**Problem to work on:** Scan the entries below for the word "accomplish". Copy each line that has it.

**Given entries:**
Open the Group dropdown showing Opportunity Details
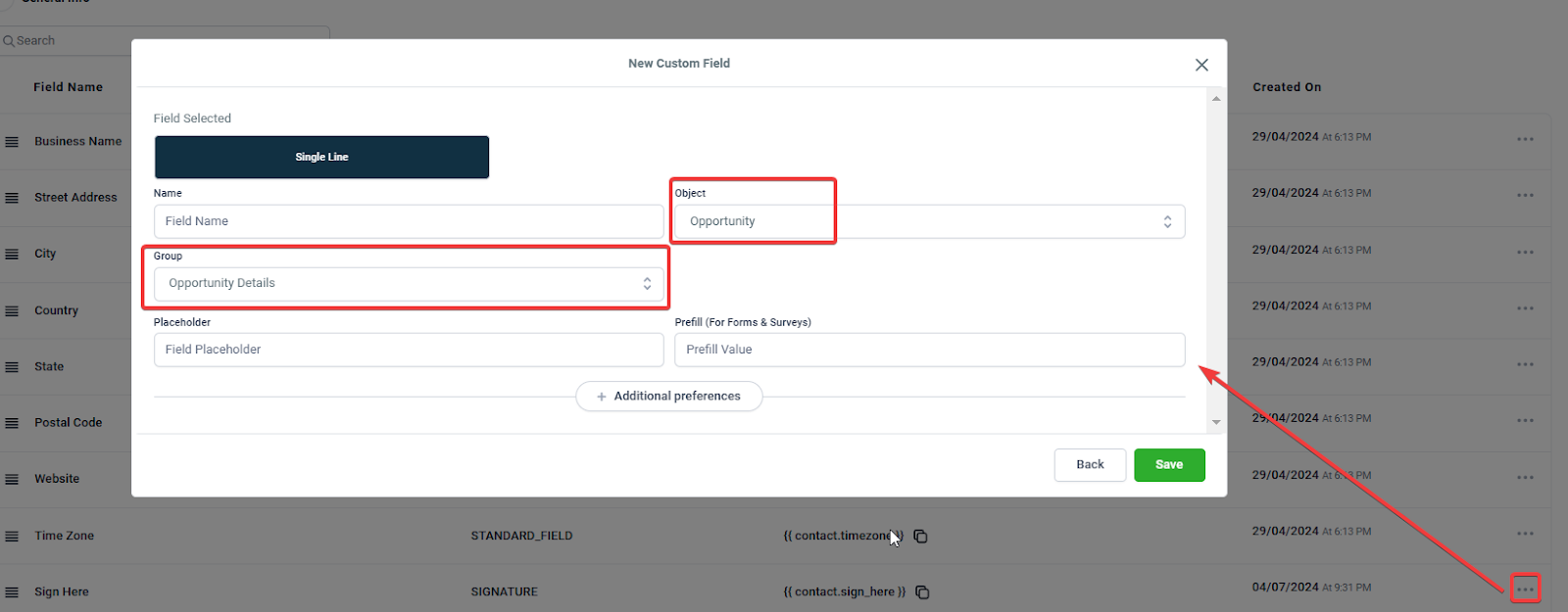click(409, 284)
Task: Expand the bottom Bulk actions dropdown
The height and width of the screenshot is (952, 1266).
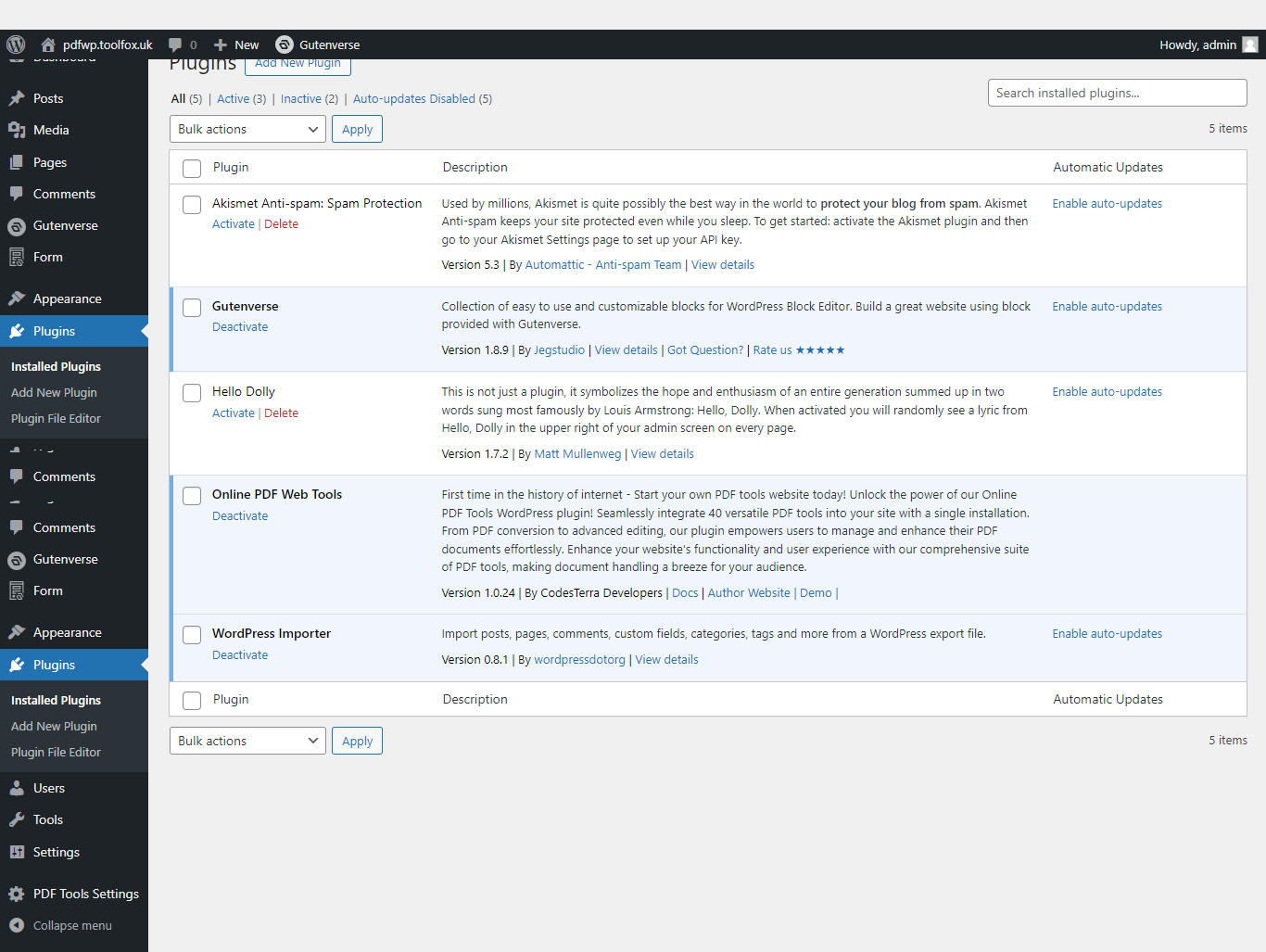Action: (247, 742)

==

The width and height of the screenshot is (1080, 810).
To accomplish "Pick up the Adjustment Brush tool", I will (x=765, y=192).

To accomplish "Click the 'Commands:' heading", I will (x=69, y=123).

**Output:**
To accomplish "Pick up the Adjustment Brush tool", I will (x=765, y=192).
To accomplish "Click the 'Commands:' heading", I will (x=69, y=123).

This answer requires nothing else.